# Win7 kein AppData Ordner vorhanden



## Juzamdjinn (8. Oktober 2009)

hallo,
ich habe gerade die Praxistipps zu windows 7 in der aktuellen pcgh gelesen und wollte einen davon gleich umsetzen. 
in dem artikel wird beschrieben, wie man die quicklaunch leiste (endlich) wieder aktivieren kann; allerdings klappt das nicht wirklich. 
man soll unter "neuer symbolleiste" den folgenden pfad angeben:
C:\Benutzer\<Benutzername>\AppData\Roaming\Microsoft\Internet Explorer\Quick Launch
wenn ich das mache, bekomme ich allerdings die meldung, dass der ordner "appdata" nicht vorhanden ist. 
hat jemand eine idee wie ich trozdem die quicklaunch leiste bekomme? ohne sie ist das leben echt schwer


----------



## midnight (8. Oktober 2009)

Naja hast du denn bei <Benutzername> deinen Benuternamen angegeben? Den Ordner Appdata gibt e auf jeden Fall.

So far


----------



## Juzamdjinn (8. Oktober 2009)

ja, hab ich.
so sieht es bei mir aus: 



			Dieser Inhalt steht nur eingeloggten Mitgliedern zur Verfügung.


----------



## midnight (8. Oktober 2009)

Naja der Ordner ist versteckt. Du kannst enteder direkt drauf zugreifen (Pfad per Hand eingeben) oder du zeigst die versteckten Ordner direkt an (Ordneroptionen).

so far


----------



## underloost (8. Oktober 2009)

kA was das genau in der neuen PCGH steht. (kauf se mir erst morgen )

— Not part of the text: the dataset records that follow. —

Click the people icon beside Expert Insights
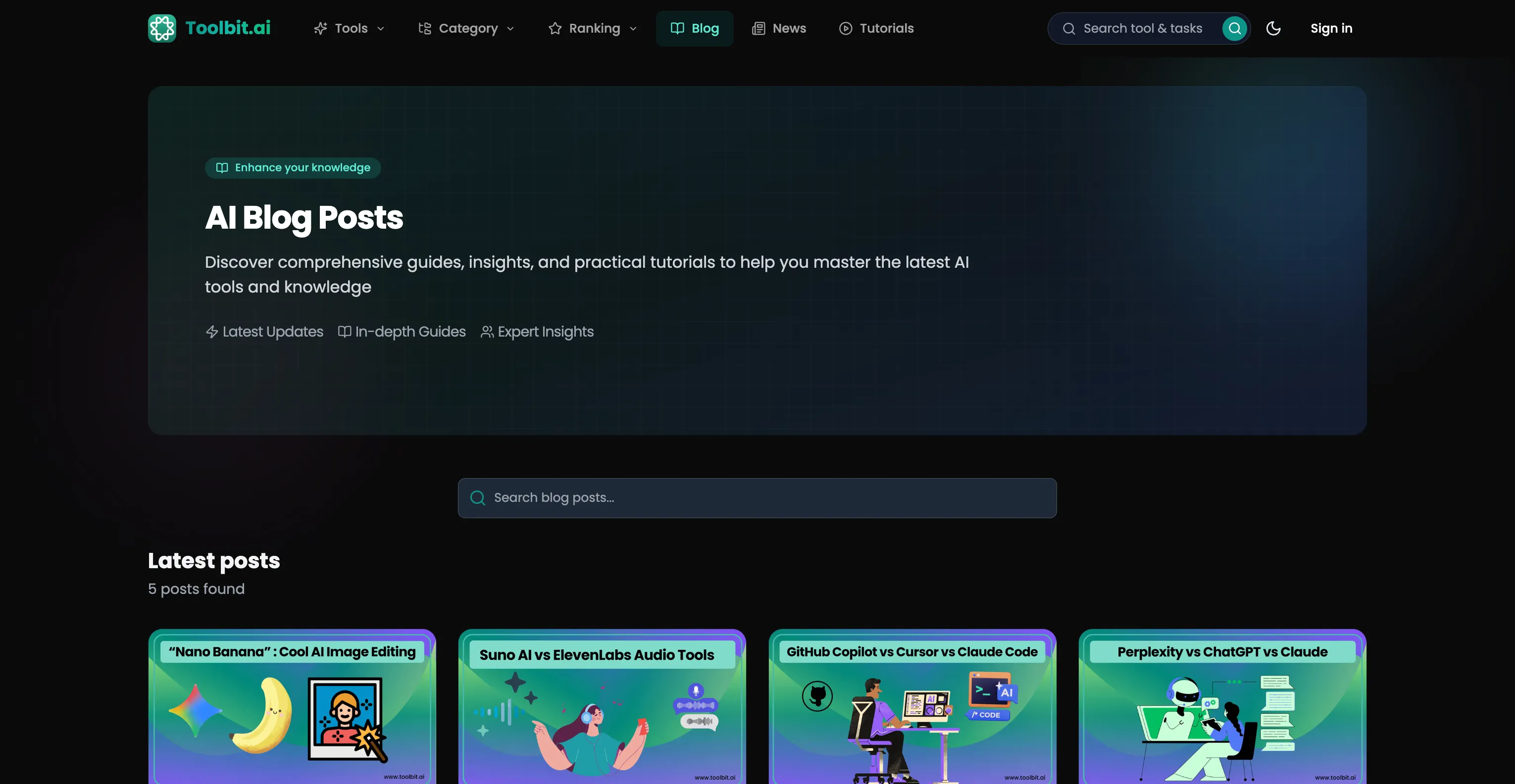This screenshot has width=1515, height=784. tap(487, 332)

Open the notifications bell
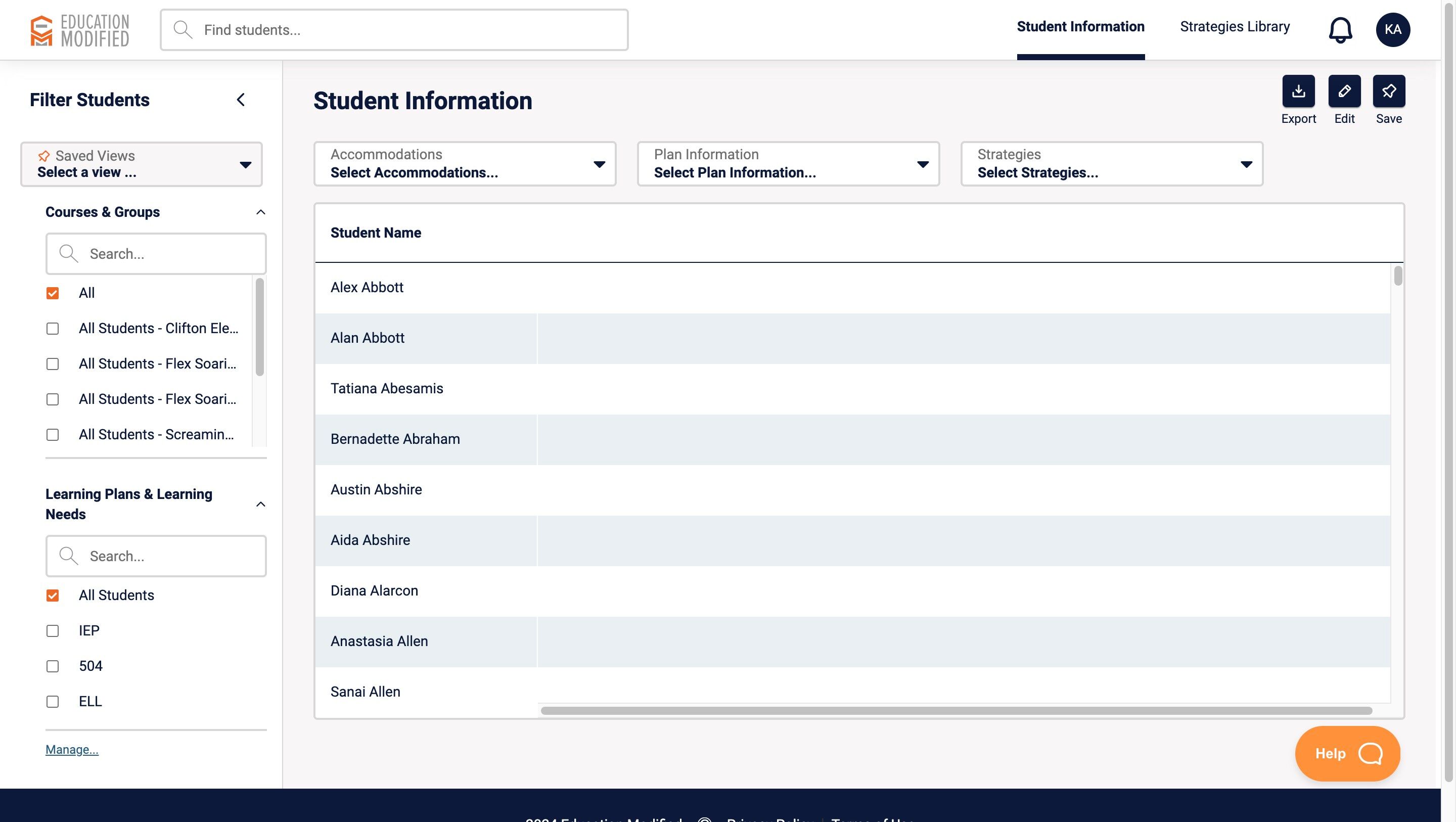pos(1340,29)
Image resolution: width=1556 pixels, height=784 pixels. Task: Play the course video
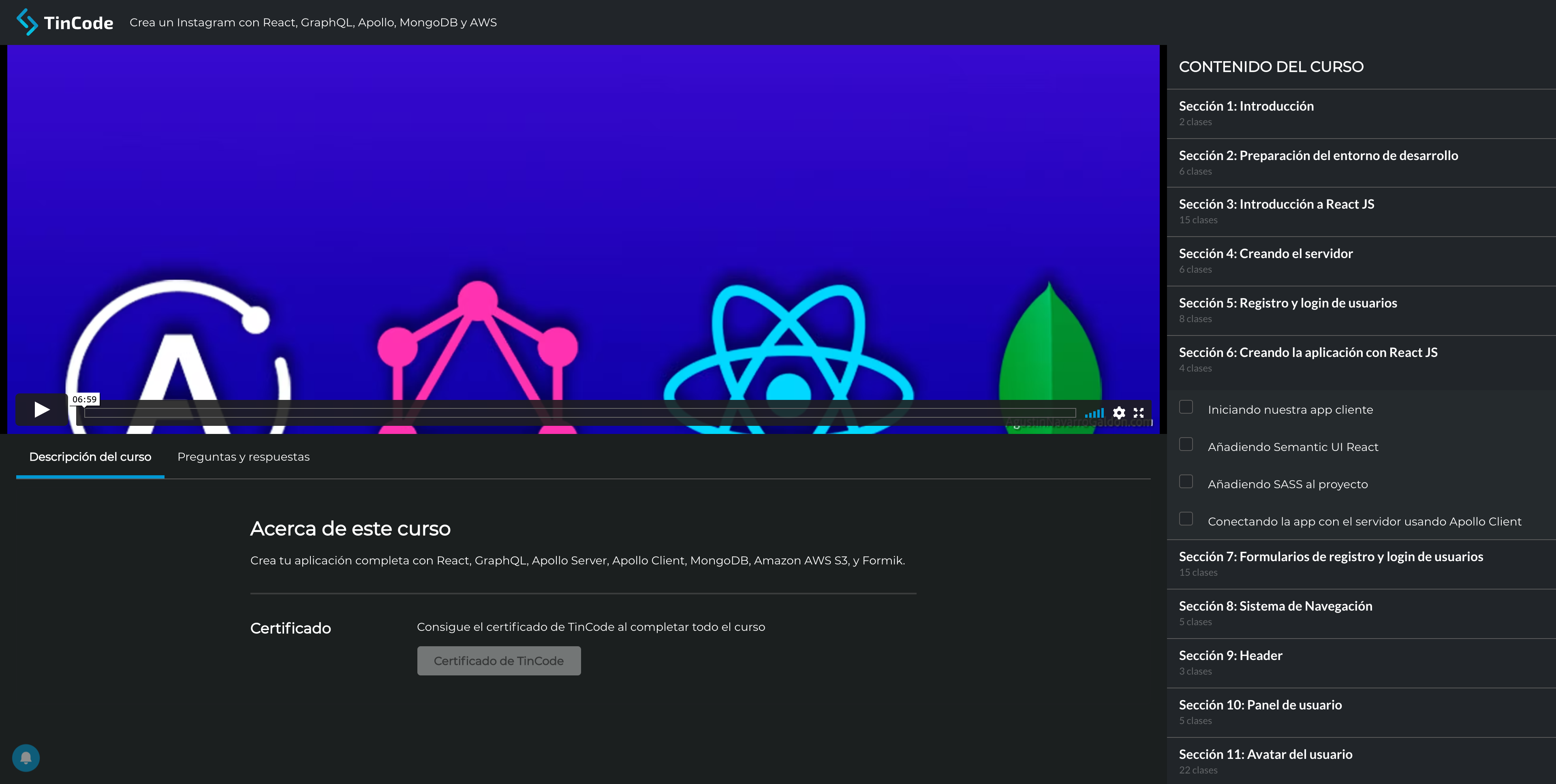(x=41, y=410)

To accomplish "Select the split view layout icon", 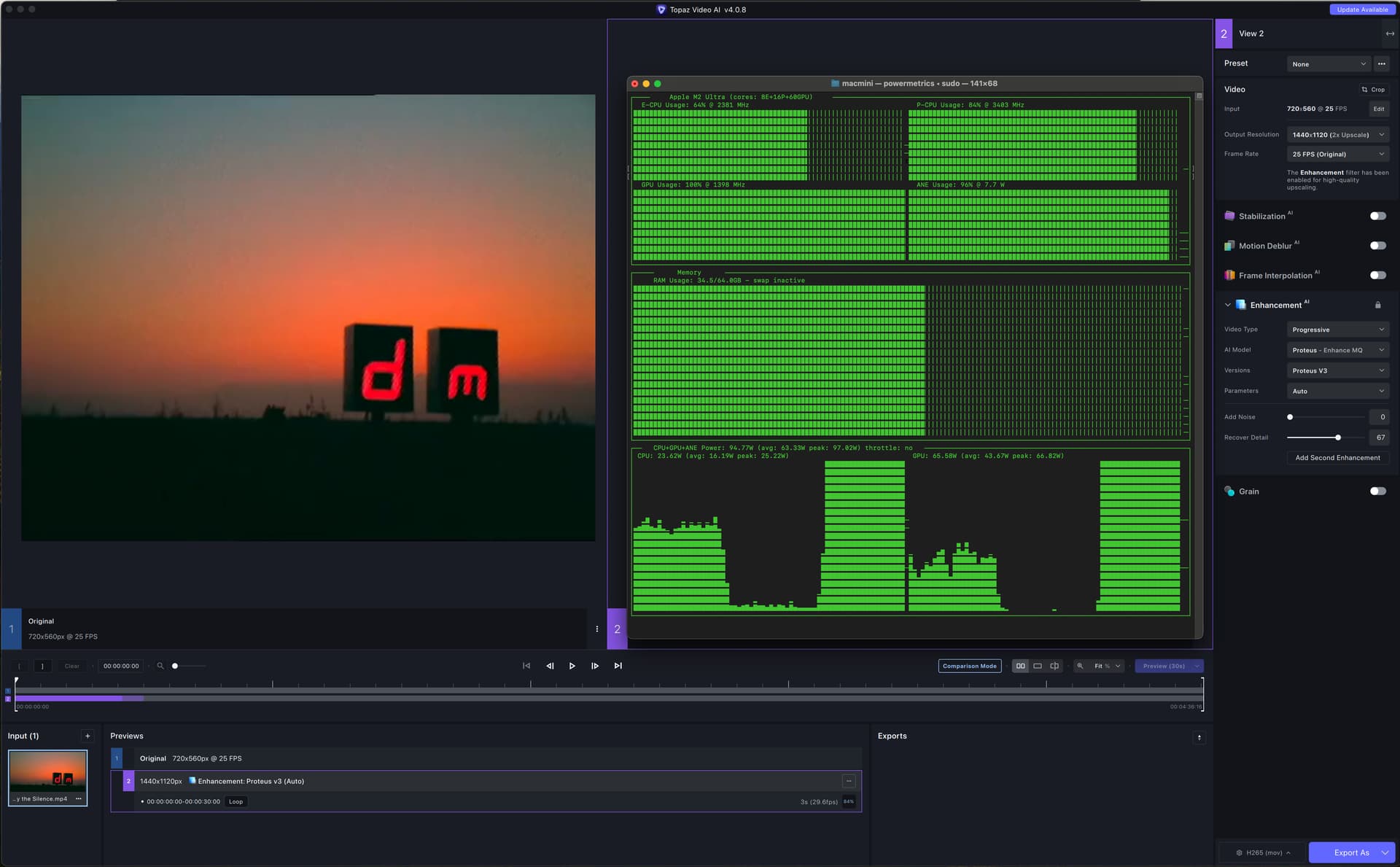I will tap(1054, 666).
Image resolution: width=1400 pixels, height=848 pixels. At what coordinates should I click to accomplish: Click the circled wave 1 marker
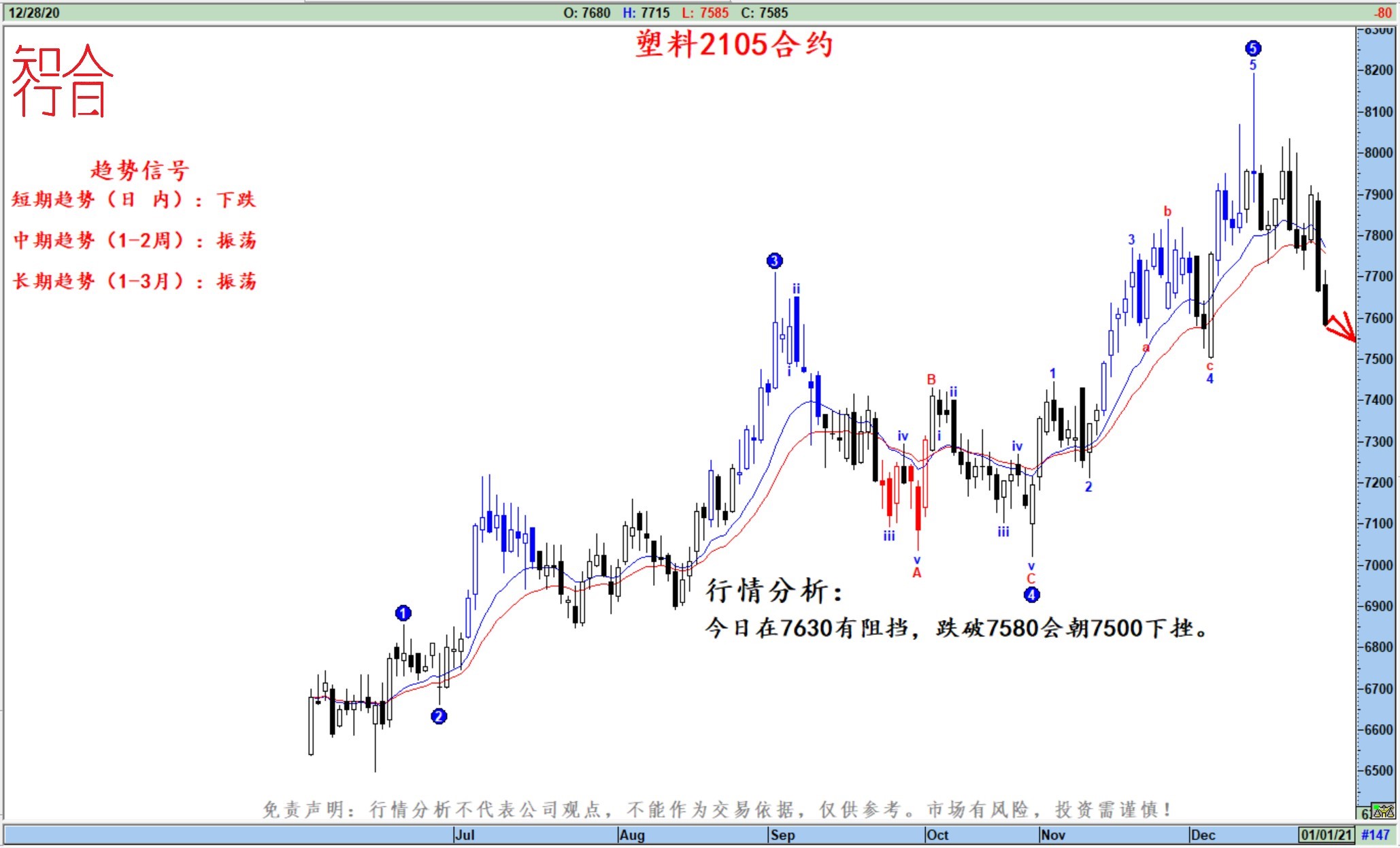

Aber wie *midnight* schon gesagt hat, gibts den Ordner auf jeden Fall

http://i38.tinypic.com/wtwtco.jpg


----------



## drachenorden (8. Oktober 2009)

Systemsteuerung > Darstellung und Anpassung > Ordneroptionen > Ansicht > "Versteckte Dateien und Ordner" > Ausgeblendete Dateien anzeigen auswählen.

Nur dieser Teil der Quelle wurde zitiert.